EXERCISE DETAILS:
Starting at the line that contains "Screen dimensions: 782x694" and ending at the final line of the entries below, write out each line exactly as it appears, but omit the pictures.
*** Opening of TASK INPUT ***
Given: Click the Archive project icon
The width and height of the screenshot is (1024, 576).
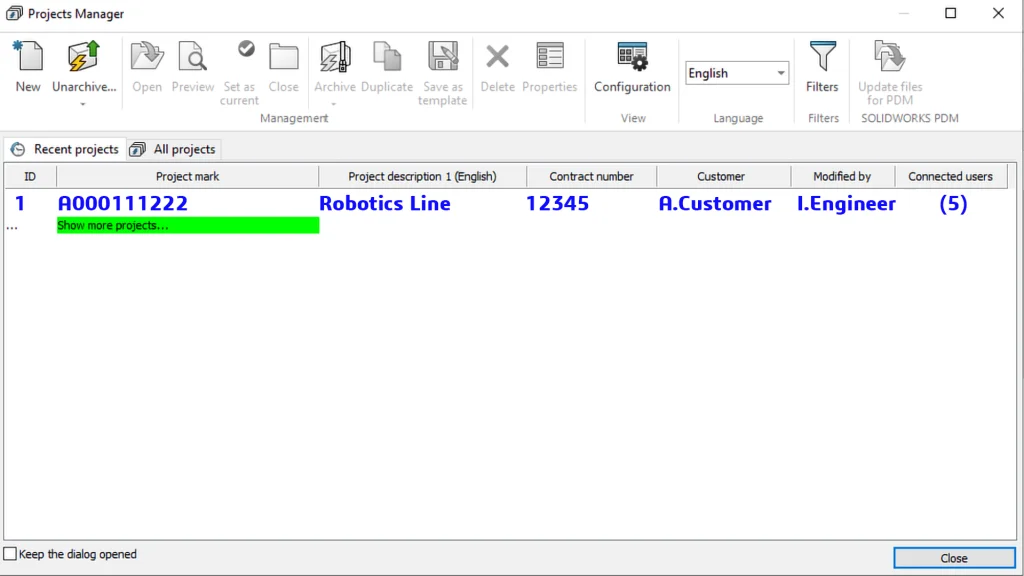Looking at the screenshot, I should [335, 58].
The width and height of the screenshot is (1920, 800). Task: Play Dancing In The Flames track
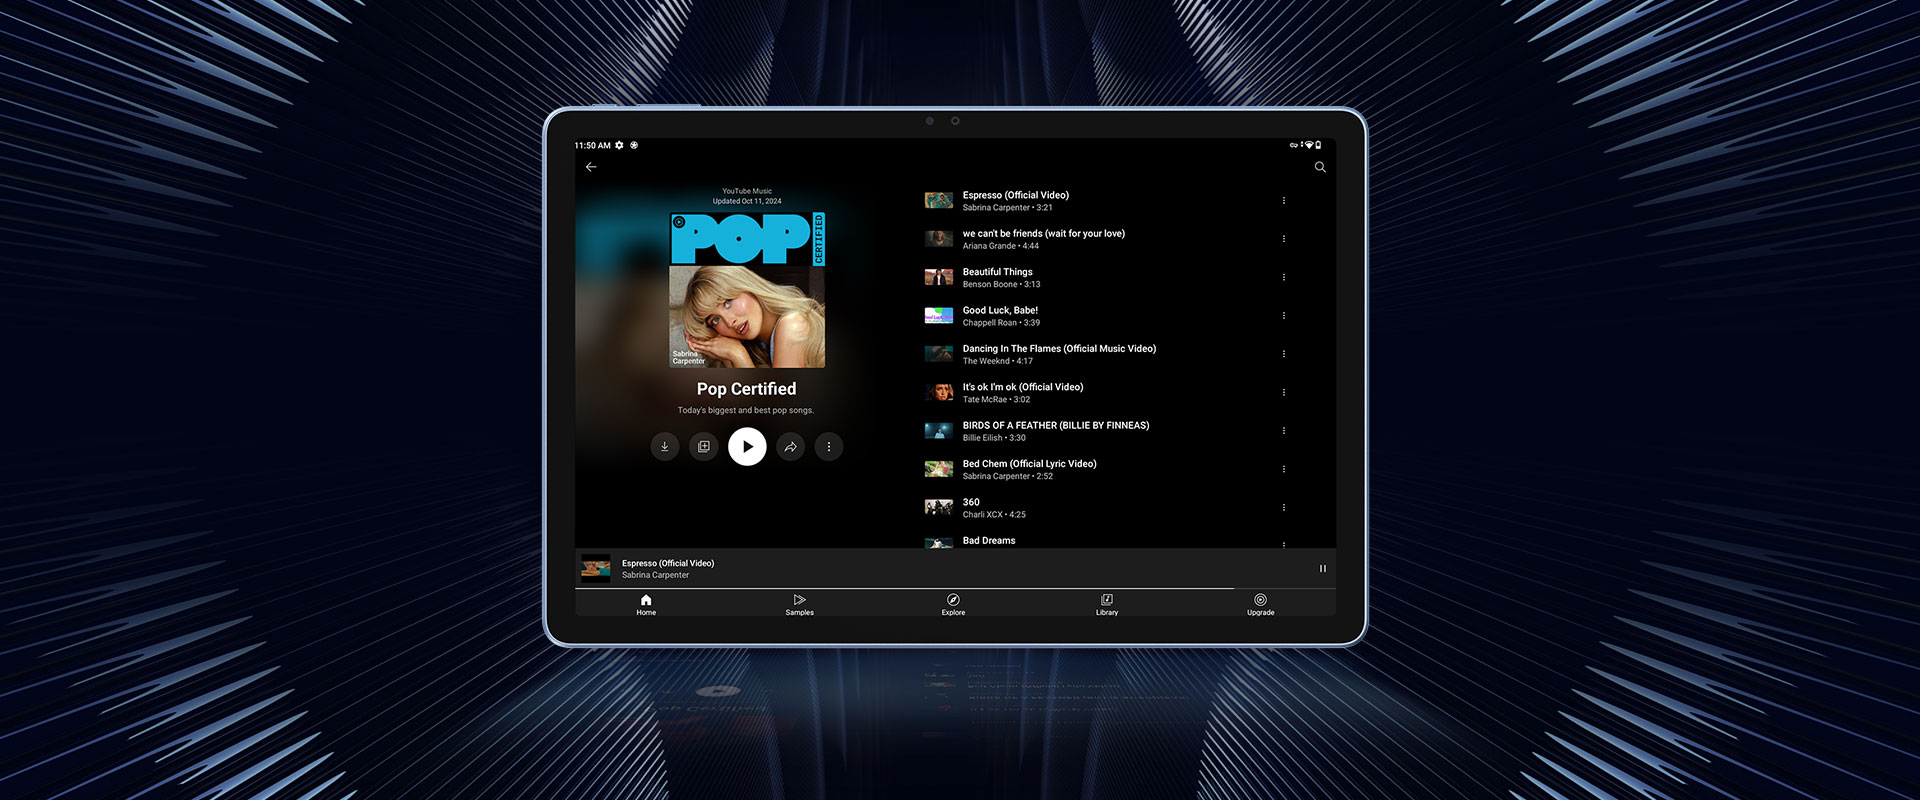1058,354
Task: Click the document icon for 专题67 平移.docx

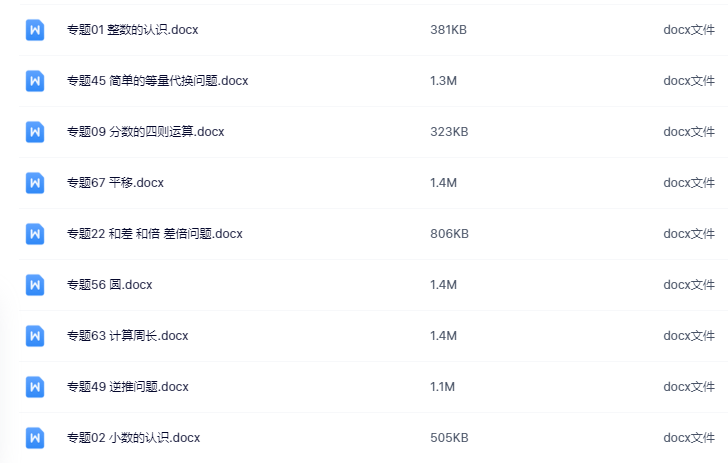Action: tap(35, 183)
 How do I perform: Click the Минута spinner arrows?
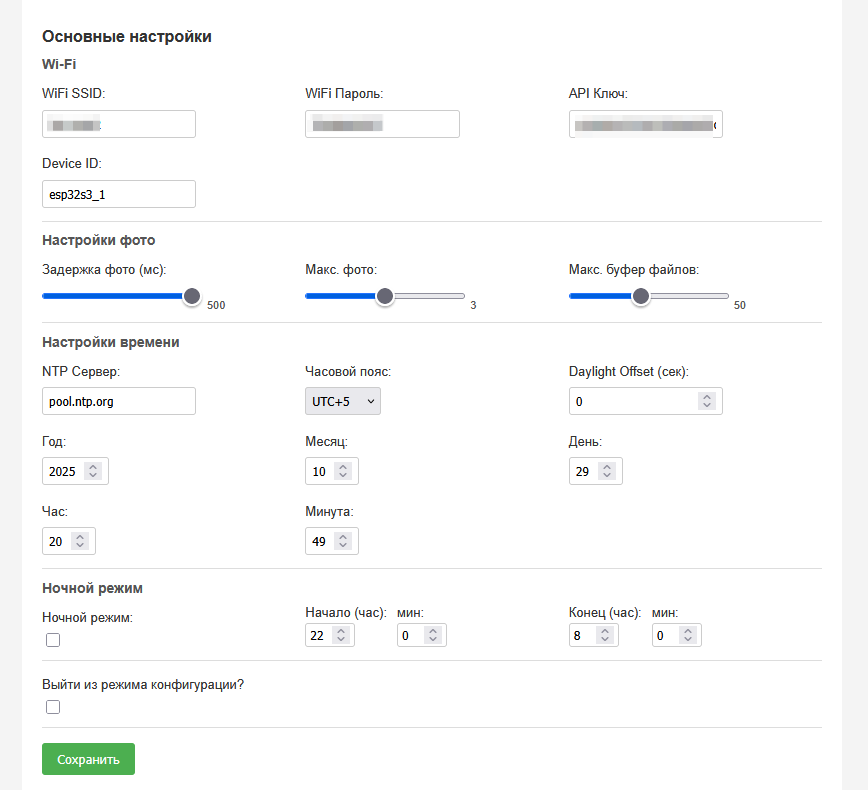click(x=342, y=541)
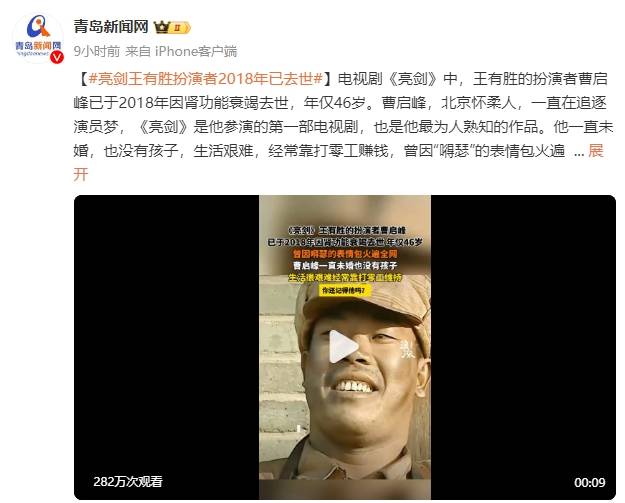The height and width of the screenshot is (503, 625).
Task: Click the 《亮剑》王有胜的扮演者曹启峰 video caption
Action: (x=346, y=230)
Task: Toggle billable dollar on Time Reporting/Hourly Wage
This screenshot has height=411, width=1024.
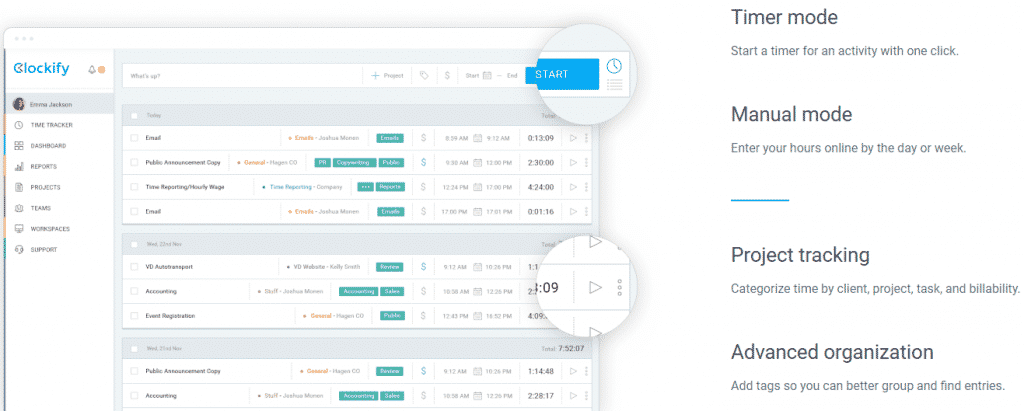Action: [423, 186]
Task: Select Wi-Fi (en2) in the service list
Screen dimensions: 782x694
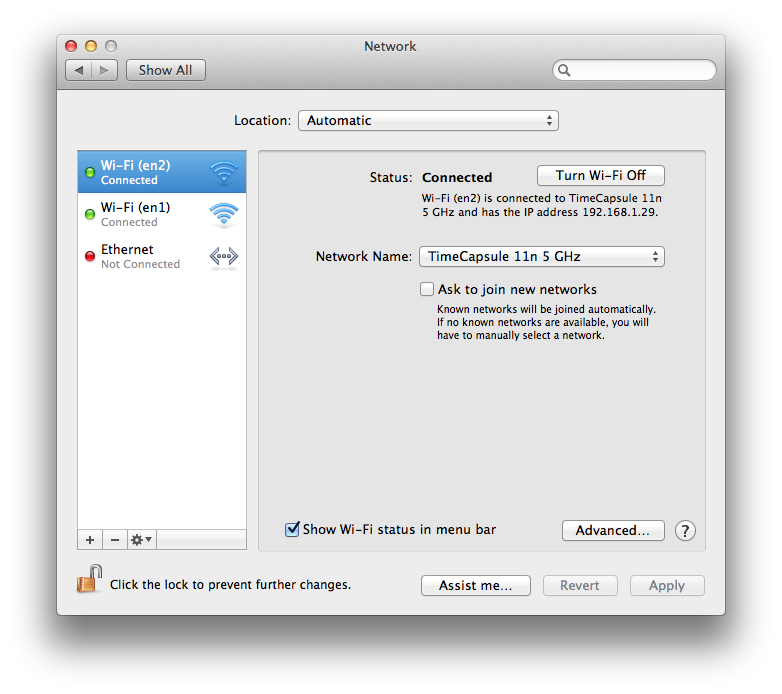Action: (162, 172)
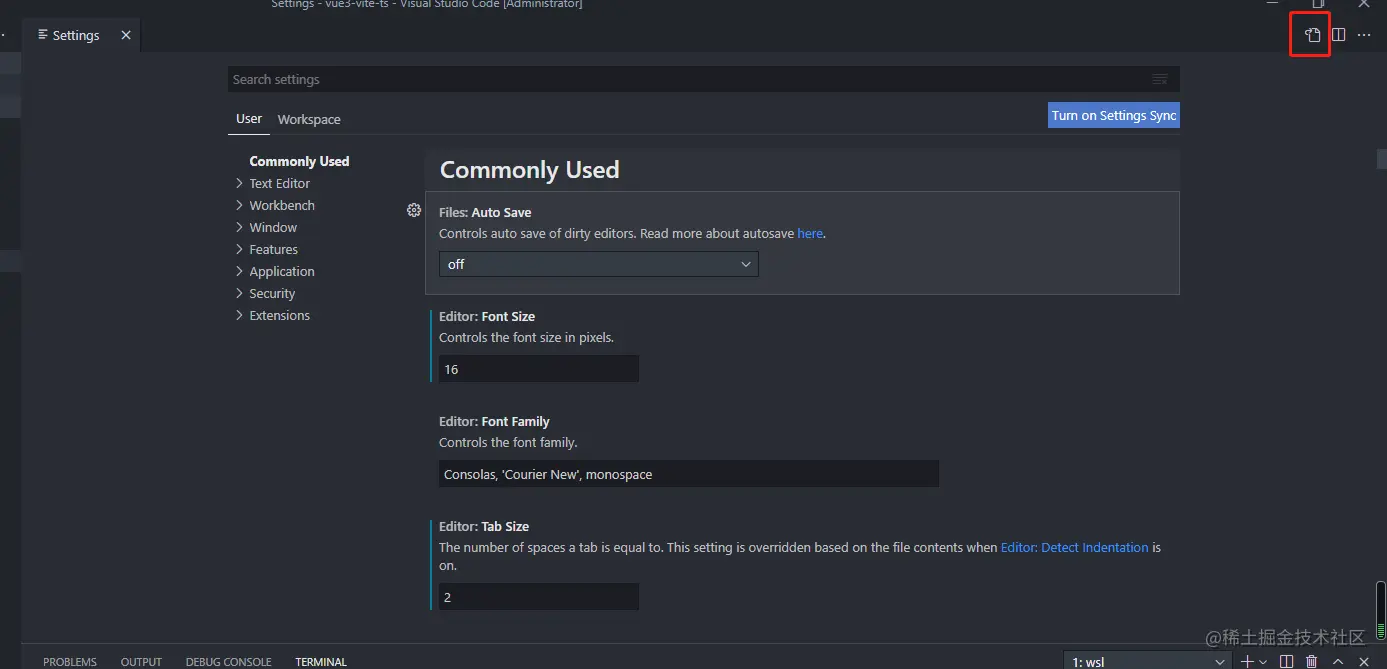Screen dimensions: 1387x669
Task: Click filter icon in settings search bar
Action: tap(1160, 79)
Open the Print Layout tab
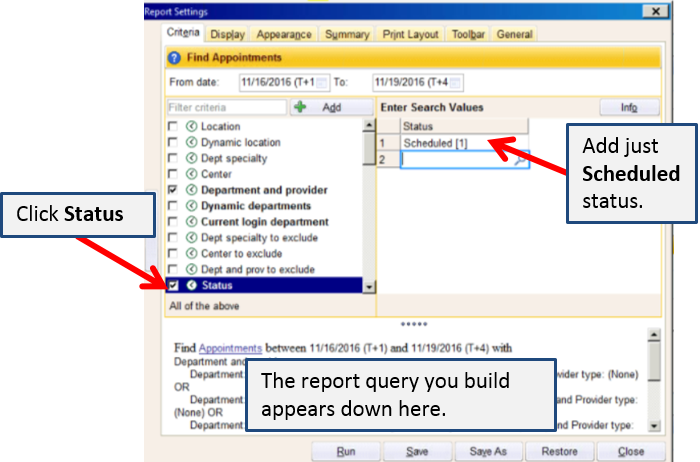Viewport: 700px width, 462px height. coord(410,35)
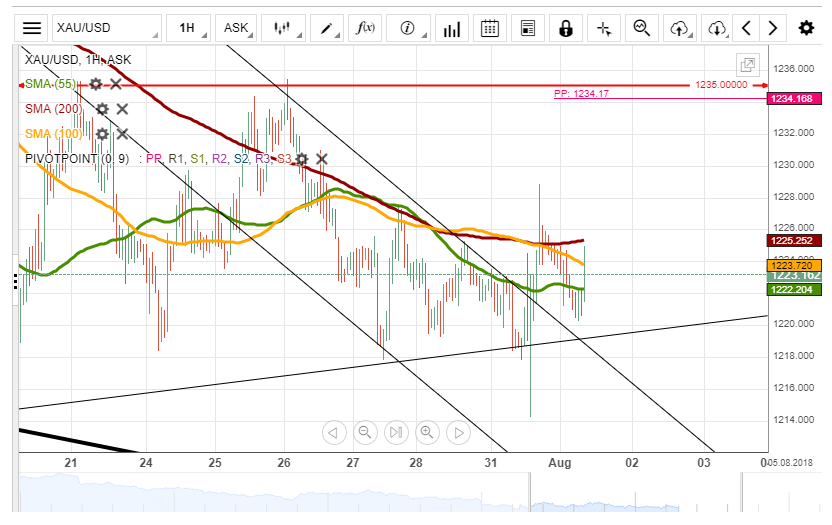This screenshot has width=832, height=525.
Task: Remove the PIVOTPOINT indicator
Action: [x=322, y=158]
*** Close of TASK INPUT ***
WORKED SOLUTION:
Screen dimensions: 782x694
Action: (162, 172)
Screen dimensions: 1387x669
Task: Click filter icon in settings search bar
Action: tap(1160, 79)
Open the Print Layout tab
Viewport: 700px width, 462px height. coord(410,35)
This screenshot has width=832, height=525.
Task: Remove the PIVOTPOINT indicator
Action: [x=322, y=158]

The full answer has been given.